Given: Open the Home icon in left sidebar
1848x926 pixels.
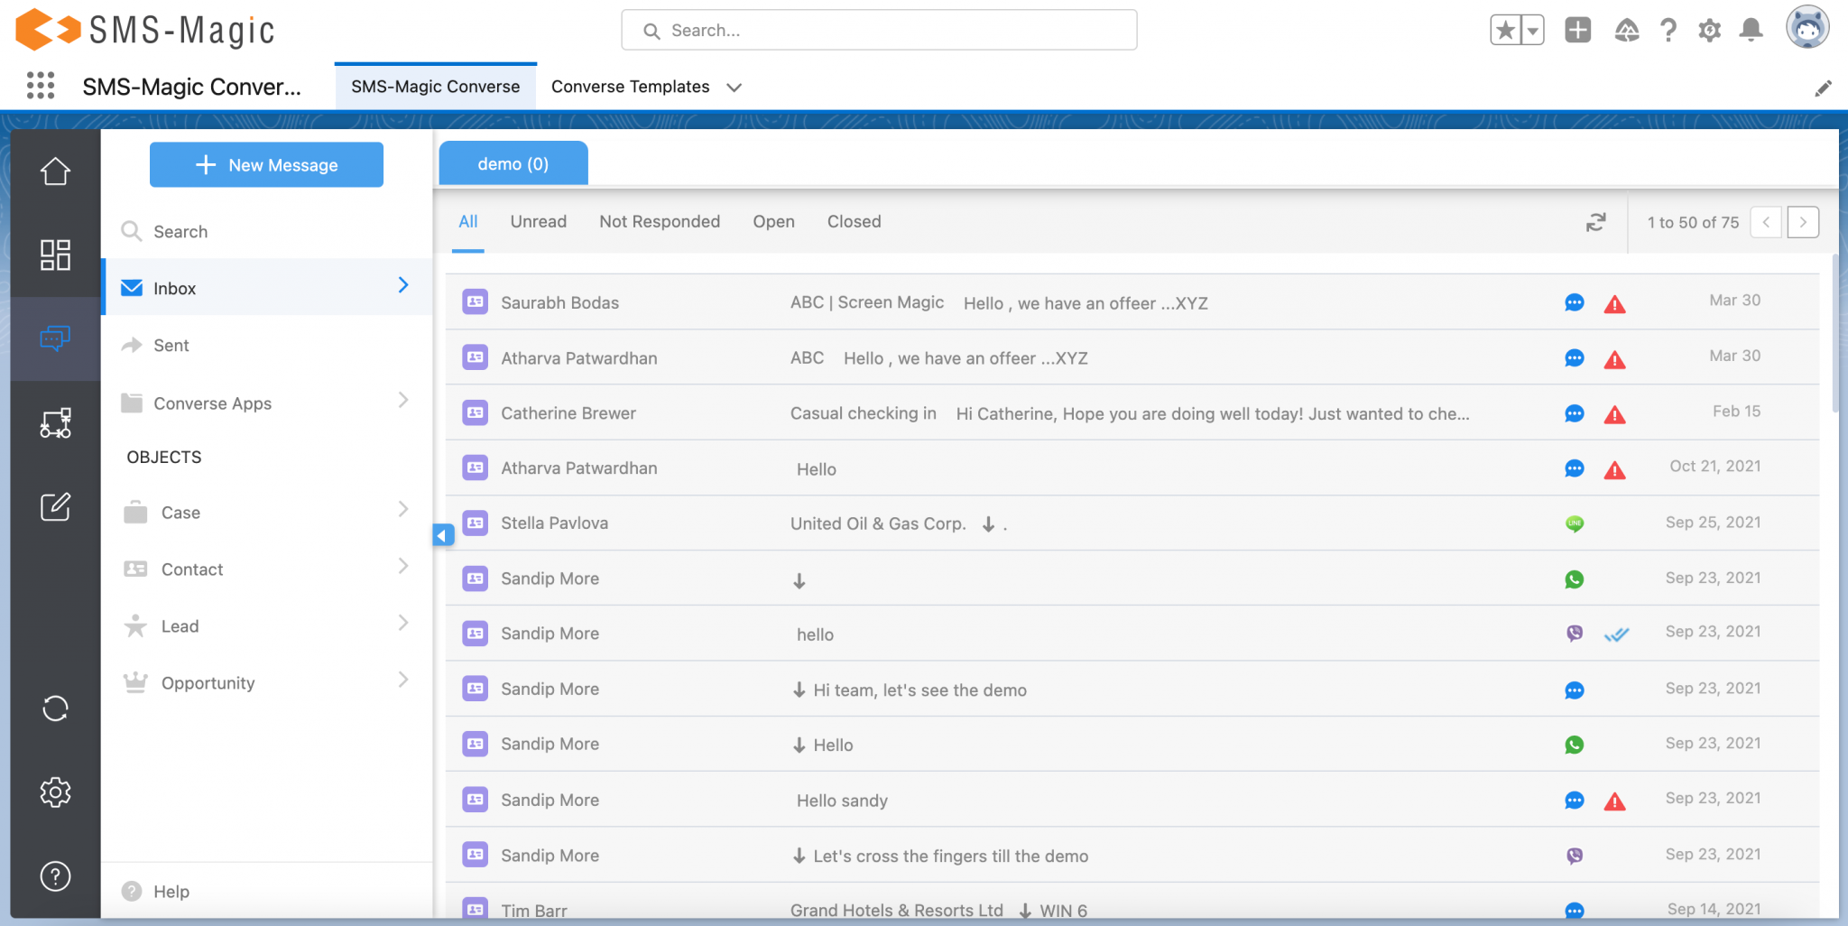Looking at the screenshot, I should coord(55,170).
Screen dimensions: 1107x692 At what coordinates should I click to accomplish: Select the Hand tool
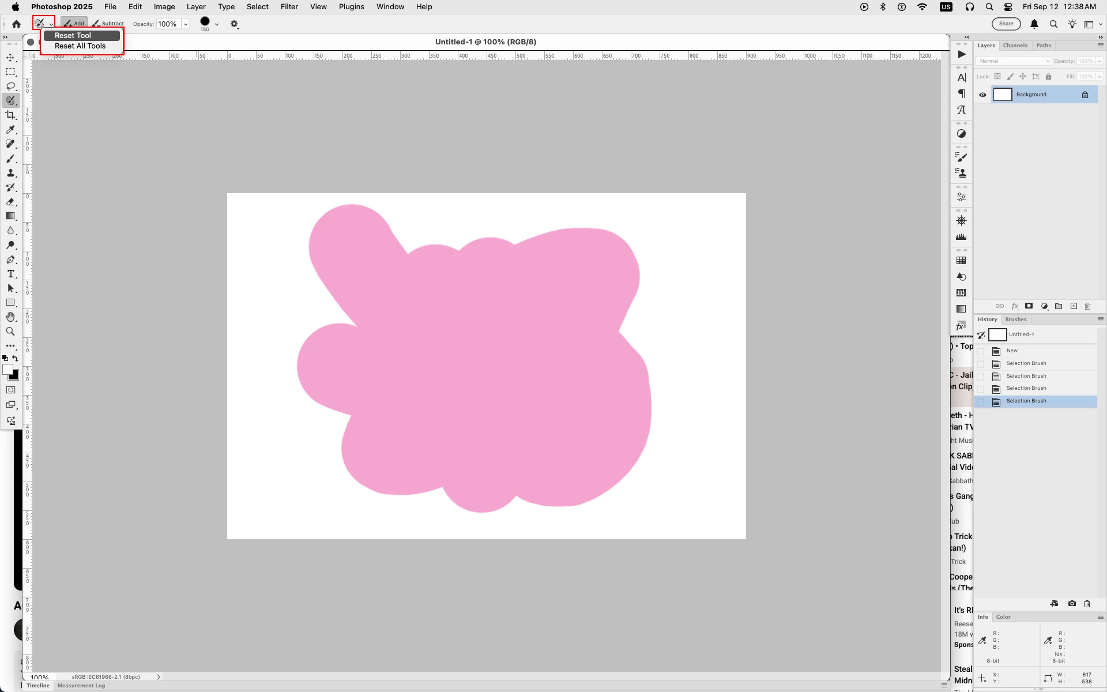coord(10,317)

→ **Set task**
Print these lines again exactly, leaving the pictures out of your answer.

→ **Response below**
Given: Open the Home icon in left sidebar
1848x926 pixels.
Looking at the screenshot, I should coord(55,170).
Screen dimensions: 1107x692 At what coordinates should I click to accomplish: Select the Hand tool
coord(10,317)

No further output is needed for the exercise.